Europe wants a lunar time zone

(Cape Canaveral) With an unprecedented number of lunar missions on the horizon, the European Space Agency wants to give the Moon its own time zone.


The agency said this week that its counterparts around the world are considering how best to measure time on the Moon. The idea was raised during a meeting in the Netherlands last year, and the participants agreed on the urgency of establishing “a common lunar reference time”.

For the moment, a lunar mission uses the time of the country that organizes it. European space officials believe that a lunar time zone recognized and accepted by all would simplify life for everyone, at a time when more and more countries and even private companies hope to visit the Moon.

The American space agency, NASA, had encountered this problem when designing and building the International Space Station, the first module of which will soon be 25 years old.

Although the station does not have its own time zone, it uses Coordinated Universal Time which depends on ultra-accurate atomic clocks. This helps to share the time difference between Canada and the United States on one side, and on the other the Russian, Japanese and European programs that participate in the station.

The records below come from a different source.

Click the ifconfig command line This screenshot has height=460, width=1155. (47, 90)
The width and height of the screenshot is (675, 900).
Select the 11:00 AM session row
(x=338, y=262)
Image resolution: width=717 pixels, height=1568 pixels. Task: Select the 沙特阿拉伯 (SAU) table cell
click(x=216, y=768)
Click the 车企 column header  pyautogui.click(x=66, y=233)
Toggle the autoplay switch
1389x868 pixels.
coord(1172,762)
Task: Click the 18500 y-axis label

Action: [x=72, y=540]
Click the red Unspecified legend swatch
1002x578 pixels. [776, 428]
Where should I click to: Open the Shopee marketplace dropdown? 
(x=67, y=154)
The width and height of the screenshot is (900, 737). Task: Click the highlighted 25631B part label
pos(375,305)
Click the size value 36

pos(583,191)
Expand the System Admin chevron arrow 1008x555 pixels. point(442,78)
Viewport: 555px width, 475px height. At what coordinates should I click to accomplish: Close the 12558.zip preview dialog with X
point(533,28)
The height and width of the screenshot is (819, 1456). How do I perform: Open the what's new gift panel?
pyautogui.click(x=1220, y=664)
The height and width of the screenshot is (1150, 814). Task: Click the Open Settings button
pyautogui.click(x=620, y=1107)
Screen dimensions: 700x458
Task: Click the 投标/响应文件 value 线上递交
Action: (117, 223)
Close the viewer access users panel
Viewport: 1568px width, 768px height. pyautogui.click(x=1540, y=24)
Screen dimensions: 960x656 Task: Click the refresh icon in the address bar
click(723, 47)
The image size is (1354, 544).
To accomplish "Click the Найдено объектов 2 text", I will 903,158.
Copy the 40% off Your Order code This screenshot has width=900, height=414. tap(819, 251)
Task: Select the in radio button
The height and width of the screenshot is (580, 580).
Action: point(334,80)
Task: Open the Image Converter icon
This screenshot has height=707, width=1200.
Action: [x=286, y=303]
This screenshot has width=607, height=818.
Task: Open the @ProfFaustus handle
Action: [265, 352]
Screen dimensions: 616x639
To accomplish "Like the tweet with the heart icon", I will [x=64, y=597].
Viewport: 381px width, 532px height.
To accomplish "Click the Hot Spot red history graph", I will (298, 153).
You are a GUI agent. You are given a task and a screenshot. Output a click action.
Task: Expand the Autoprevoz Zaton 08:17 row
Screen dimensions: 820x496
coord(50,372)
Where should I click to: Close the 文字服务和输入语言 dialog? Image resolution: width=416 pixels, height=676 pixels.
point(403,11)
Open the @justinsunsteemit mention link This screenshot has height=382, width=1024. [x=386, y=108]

The researchers will also have to overcome technical problems. Clocks move faster on the Moon than on Earth, gaining about 56 microseconds a day, according to the space agency. Complicating matters further, clocks don’t work the same way in orbit around the Moon as they do on lunar soil.

But more than anything, lunar time will have to be practical for the astronauts who will be using it. NASA hopes to send humans to visit the Moon next year and land there in 2025.

A lunar day can last up to 29.5 Earth days, so the challenge is daunting. The system invented for the Moon could then be applied to the other planets.